One of my challenges this Easter was explaining the story of Jesus’s death to my toddlers. Death isn’t really a concept that they understand, and violent, painful death isn’t exactly something I want to describe to them in detail. I’d like them to retain their innocence until life demands otherwise!

We read some of the stories from the Jesus Storybook Bible, but they were honestly still a few years beyond Rondel, and I could tell that though he was listening, the words weren’t making much sense to him. So I ended up making it pretty short and simple, just saying that Jesus was hurt and died on a cross so that He could rescue us and make us able to know and love God.

And my best teaching tool ended up being these:

Throughout the day-long process of mixing, rising, shaping, baking, and glazing the hot cross buns, Rondel would keep asking me, in his toddler vernacular, what we would be drawing on top of the buns (answer: a cross) and what Jesus did for us on the cross (answer: see above). It gave him an interest in the story and something tangible to latch on to in the midst of a lot of things he didn’t quite understand.

So maybe that is part of the reason why these buns, which have always felt distinctly non-fasting to me, are a traditional Good Friday food – they help to teach the story to the youngest of us, and remind the rest of us of the truths we either lose sight of or over-complicate.

Bread making is something I do as much by feel as by measurements, but here’s the basic recipe I use for these buns, adapted from America’s Bread Book by Mary Gubser, if you want to make them next year. They are consistently one of my favorite sweet yeast breads.

First, you’ll need to make a sponge. This lets your yeast get active and happy, and if you’re using some whole wheat flour (as I normally do – I was totally out this year though), it gives the flour additional time to absorb the liquid and soften into the dough, allowing the gluten to develop while blunting some of the wheat’s sharp edges that can damage the gluten strands. It also means that your dough will rise a bit faster later on, since the yeast will already have had a chance to feed and multiply.

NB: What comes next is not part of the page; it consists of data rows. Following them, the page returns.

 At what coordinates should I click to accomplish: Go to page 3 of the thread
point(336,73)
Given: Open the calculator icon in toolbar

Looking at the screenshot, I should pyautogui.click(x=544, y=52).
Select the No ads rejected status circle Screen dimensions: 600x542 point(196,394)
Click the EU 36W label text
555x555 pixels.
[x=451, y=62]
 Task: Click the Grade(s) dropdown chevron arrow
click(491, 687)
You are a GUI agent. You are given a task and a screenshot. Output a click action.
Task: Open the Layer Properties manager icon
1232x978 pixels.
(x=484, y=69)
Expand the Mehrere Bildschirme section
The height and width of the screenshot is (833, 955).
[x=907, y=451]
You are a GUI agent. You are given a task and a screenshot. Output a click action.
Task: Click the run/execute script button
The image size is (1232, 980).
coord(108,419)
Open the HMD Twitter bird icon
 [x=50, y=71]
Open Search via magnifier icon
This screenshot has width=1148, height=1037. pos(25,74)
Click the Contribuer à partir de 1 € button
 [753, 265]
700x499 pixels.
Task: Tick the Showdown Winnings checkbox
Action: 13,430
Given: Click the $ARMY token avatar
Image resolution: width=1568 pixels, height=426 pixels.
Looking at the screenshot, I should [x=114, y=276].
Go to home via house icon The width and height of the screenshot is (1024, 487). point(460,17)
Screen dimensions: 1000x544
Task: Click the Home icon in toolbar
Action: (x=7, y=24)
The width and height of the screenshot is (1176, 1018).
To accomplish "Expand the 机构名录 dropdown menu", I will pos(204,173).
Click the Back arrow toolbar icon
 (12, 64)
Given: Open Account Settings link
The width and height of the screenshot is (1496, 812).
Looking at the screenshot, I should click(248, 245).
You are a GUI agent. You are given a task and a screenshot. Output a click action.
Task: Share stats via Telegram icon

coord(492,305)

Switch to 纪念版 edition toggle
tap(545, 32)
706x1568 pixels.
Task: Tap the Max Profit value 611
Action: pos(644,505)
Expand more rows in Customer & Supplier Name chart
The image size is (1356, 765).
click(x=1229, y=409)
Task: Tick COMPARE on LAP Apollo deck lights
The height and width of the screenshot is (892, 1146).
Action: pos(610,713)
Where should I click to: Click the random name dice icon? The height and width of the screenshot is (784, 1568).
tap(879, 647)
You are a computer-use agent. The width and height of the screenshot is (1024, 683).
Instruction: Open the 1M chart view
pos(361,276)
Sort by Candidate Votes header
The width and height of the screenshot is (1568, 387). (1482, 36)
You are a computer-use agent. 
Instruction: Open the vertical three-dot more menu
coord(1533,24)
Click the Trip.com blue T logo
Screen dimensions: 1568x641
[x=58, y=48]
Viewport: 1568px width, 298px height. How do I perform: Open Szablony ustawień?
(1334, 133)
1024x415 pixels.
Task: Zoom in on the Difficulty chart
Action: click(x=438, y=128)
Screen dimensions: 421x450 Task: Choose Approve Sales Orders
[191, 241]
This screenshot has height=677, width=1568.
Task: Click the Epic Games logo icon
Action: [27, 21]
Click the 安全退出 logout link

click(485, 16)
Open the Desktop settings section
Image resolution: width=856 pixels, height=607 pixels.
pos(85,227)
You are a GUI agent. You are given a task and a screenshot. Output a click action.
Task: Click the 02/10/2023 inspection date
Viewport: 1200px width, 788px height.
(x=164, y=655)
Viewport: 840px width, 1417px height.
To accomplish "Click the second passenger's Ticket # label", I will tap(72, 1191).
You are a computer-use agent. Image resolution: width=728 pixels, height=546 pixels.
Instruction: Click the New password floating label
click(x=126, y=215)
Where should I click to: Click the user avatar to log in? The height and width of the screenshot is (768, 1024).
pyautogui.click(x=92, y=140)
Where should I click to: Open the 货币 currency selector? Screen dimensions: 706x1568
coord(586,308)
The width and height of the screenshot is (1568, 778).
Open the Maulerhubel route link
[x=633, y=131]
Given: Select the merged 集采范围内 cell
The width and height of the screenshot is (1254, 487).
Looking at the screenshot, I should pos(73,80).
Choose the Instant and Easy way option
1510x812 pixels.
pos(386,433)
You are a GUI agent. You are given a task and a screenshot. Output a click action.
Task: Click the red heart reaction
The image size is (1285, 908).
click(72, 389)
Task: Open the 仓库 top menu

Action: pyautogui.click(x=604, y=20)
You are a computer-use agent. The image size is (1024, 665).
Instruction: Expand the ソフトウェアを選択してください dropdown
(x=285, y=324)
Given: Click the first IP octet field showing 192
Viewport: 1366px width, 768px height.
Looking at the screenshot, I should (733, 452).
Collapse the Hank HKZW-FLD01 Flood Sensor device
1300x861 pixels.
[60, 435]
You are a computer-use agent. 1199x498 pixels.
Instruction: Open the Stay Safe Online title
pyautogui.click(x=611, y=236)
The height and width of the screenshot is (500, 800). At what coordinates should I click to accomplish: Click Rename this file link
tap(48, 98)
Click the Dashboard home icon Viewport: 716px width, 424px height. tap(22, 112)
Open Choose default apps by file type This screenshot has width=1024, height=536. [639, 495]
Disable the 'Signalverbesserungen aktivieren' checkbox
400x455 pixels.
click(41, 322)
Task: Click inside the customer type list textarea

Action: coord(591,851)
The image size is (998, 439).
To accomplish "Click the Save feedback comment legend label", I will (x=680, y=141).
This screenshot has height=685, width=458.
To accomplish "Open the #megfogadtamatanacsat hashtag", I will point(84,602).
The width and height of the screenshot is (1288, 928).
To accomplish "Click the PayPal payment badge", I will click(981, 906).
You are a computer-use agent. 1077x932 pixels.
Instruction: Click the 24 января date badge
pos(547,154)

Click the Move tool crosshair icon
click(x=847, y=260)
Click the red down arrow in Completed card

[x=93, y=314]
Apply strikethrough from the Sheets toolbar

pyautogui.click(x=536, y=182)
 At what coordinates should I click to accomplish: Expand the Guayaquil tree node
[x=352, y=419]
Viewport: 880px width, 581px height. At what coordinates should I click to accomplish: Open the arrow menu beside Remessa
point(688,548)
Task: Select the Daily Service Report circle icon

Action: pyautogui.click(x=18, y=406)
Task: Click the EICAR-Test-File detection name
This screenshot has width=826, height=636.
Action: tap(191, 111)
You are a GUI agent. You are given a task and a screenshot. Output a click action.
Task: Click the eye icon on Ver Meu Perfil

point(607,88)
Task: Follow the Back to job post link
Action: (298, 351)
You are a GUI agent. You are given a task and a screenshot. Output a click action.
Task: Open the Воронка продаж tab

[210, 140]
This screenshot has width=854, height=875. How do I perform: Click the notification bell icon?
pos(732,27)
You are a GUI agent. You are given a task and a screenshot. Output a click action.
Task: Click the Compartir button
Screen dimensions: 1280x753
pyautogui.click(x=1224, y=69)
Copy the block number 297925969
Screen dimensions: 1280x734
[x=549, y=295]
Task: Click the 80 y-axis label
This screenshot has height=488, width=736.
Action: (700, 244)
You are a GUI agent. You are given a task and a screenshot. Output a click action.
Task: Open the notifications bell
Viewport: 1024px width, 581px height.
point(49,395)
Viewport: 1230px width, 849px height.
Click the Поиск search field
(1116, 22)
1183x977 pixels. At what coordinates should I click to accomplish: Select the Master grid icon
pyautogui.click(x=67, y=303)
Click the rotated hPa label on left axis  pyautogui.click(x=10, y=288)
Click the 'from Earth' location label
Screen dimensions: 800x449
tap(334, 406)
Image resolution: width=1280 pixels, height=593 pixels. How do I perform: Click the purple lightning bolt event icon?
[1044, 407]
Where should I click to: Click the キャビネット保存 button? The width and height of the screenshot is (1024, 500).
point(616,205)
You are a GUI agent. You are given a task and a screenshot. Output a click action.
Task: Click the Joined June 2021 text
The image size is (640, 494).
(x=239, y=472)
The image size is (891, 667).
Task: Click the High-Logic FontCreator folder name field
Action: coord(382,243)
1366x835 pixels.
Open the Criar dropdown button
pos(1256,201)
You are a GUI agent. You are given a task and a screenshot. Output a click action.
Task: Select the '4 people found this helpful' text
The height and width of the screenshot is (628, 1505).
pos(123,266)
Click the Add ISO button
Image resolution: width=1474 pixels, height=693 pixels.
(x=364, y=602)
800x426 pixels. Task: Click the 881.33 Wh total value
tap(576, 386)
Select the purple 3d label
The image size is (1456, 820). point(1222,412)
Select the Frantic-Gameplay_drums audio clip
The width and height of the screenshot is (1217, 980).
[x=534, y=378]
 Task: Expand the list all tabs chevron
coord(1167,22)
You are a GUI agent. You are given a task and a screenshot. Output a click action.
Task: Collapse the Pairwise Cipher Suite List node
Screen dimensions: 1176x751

For a single batch, about 32-36 comfortably large buns, I start with 2 cups warm milk, 1/4 cup melted butter, 2 tablespoons of yeast, 1/2 cup brown sugar, and 2 cups whole wheat flour. (My general rule of thumb for a sponge is equal volumes of liquid and flour. If you’re doubling the recipe, you shouldn’t need to double the yeast as well, although I would still increase it to 3 tablespoons.) This gets all stirred up and then gets to sit, loosely covered, in a warmish, non-drafty place for about 30-60 minutes. Really, 30 minutes is as much as you need, but it can go quite a bit longer if you get distracted with your kids while it’s sponging 🙂

To the lovely, bubbly, slightly risen sponge (releasing that most wonderful yeasty scent into the air), you’ll need to add an egg and 1 1/2 teaspoons of salt. Both of these things can inhibit the development of the yeast, so I like to let the yeast get a good headstart with the sponge before adding them!

At this point you have a good basic sweet bread starter that you could take in a variety of directions. For hot cross buns, I add a heaping teaspoon of cinnamon and about 3/4 teaspoons each of cloves and nutmeg. My additions to the buns vary slightly from year to year depending on what I have on hand, but basically you’ll need something citrusy and some sort of dried fruit. You could use 1/2-3/4 cup diced candied lemon or orange rind or the zest and juice of two oranges for the citrus, and 3/4-1 cup currants, raisins, or golden raisins (or a mix) for the dried fruit, and I’m pretty sure any combination of the above would be excellent. I do like the added texture of the larger golden raisins vs. the currants, and of the candied rind vs. the zest and juice, but if you want a smoother roll without those extra juicy bites, both zest and currants will melt into the batter and give you flavor without changing the texture. This year I used half currants and half golden raisins, and the zest and juice option for my citrus – it was what I had, and it was good.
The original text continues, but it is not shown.